In a more specific test, the researchers chose a particular URE connected to Tdgf1, and cut it out of a brand new population of cells for a closer look. “We showed that, if we deleted that region from the genome, the cells lost expression of the gene,” says Sherwood. “And then when we put it back in, the gene became expressed again. Which was good proof to us that the URE itself was responsible.”

From these results, it seems likely that follow-up MERA screens will find even more unknown stretches of regulatory DNA. Gifford and Sherwood’s experiments didn’t try to cover as much ground around their target genes as they might have, because the researchers assumed that MERA would mostly confirm what was already known. At best, they hoped MERA would rule out some suspected regulatory regions, and help show which regulatory elements have the biggest effect on gene expression.

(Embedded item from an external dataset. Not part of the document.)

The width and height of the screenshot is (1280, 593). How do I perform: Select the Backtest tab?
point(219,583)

“We tended to prioritize regions that had been known before,” Sherwood says. “Unfortunately, in the end, our datasets weren’t ideally suited to discovering these UREs.”

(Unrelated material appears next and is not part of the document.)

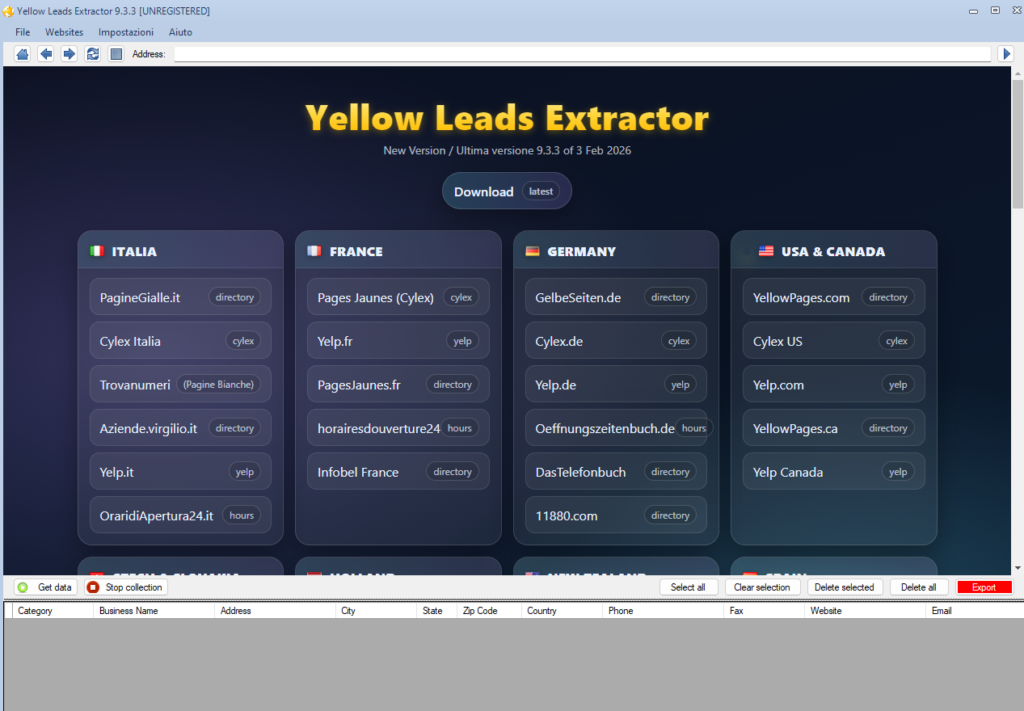Image resolution: width=1024 pixels, height=711 pixels.
Task: Click the Download latest button
Action: pyautogui.click(x=506, y=191)
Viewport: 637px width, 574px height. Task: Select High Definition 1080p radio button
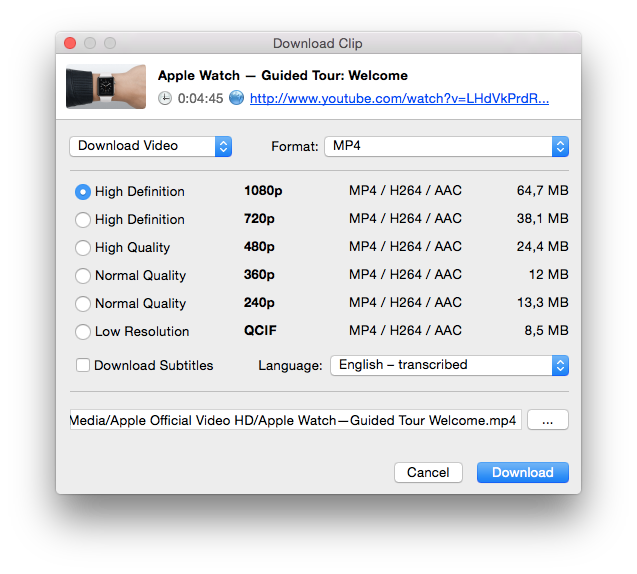83,192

Getting to Basic Principles

MERA could open up huge swaths of the regulatory genome to investigation. Compared to an ordinary CRISPR screen, says Sherwood, “there’s only upside,” as MERA is cheaper, easier, and faster to run.

Still, interpreting the results is not trivial. Like other CRISPR screens, MERA makes cuts at precise points in the genome, but does not tell cells to repair those cuts in any particular way. As a result, a population of cells all carrying the same guide RNA can have a huge variety of different gaps and scars in their genomes, typically deletions in the range of 10 to 100 bases long. Gifford and Sherwood created up to 100 cells for each of their guides, and sometimes found that gene expression was affected in some but not all of them; only sequencing the genomes of their mutated cells could reveal exactly what changes had been made.

By repeating these experiments many times, and learning which mutations affect gene expression, it will eventually be possible to pin down the exact DNA bases that make up each regulatory element. Future studies might even be able to distinguish between regulatory elements with small and large effects on gene expression. In Gifford and Sherwood’s MERA screens, the target genes were altered to produce a green fluorescent protein, so the results were read in terms of whether cells gave off fluorescent light. But a more precise, though expensive, approach would be to perform RNA sequencing, to learn which cuts reduced the cell’s ability to transcribe a gene into RNA, and by how much.

A MERA screen offers a rich volume of data on the behavior of the regulatory genome. Yet, as with so much else in genetics, there are few robust principles to let scientists know where they should be focusing their efforts. Histone markers provide only a very rough sketch of regulatory elements, often proving to be red herrings on closer examination. And the existence of UREs, if confirmed by future experiments, shows that we don’t yet even know which areas of the genome to rule out in the hunt for regulatory regions.

“Every dataset we get comes closer and closer to computational principles that let us predict these regions,” says Sherwood. As more studies are conducted, patterns may emerge in the DNA sequences of regulatory elements that link UREs together, or reveal which histone markers truly point toward regulatory effects. There might also be functional clues hidden in these sequences, hinting at what is happening on a molecular level as regulatory elements turn genes on and off in the course of a cell’s development.

For now, however, the data is still rough and disorganized. For better and for worse, high-throughput tools like MERA are becoming the foundation for most discoveries in genetics—and that means there is a lot more work to do before the regulatory genome begins to come into focus.

CORRECTED 2/9/16: Originally, this story incorrectly stated that only certain cell types could be assayed with MERA for reasons related to homologous recombination. In fact, the authors see no reason MERA could not be applied to any in vitro cell line, and hope to perform screens in a wide range of cell types. The text has been edited to correct the error.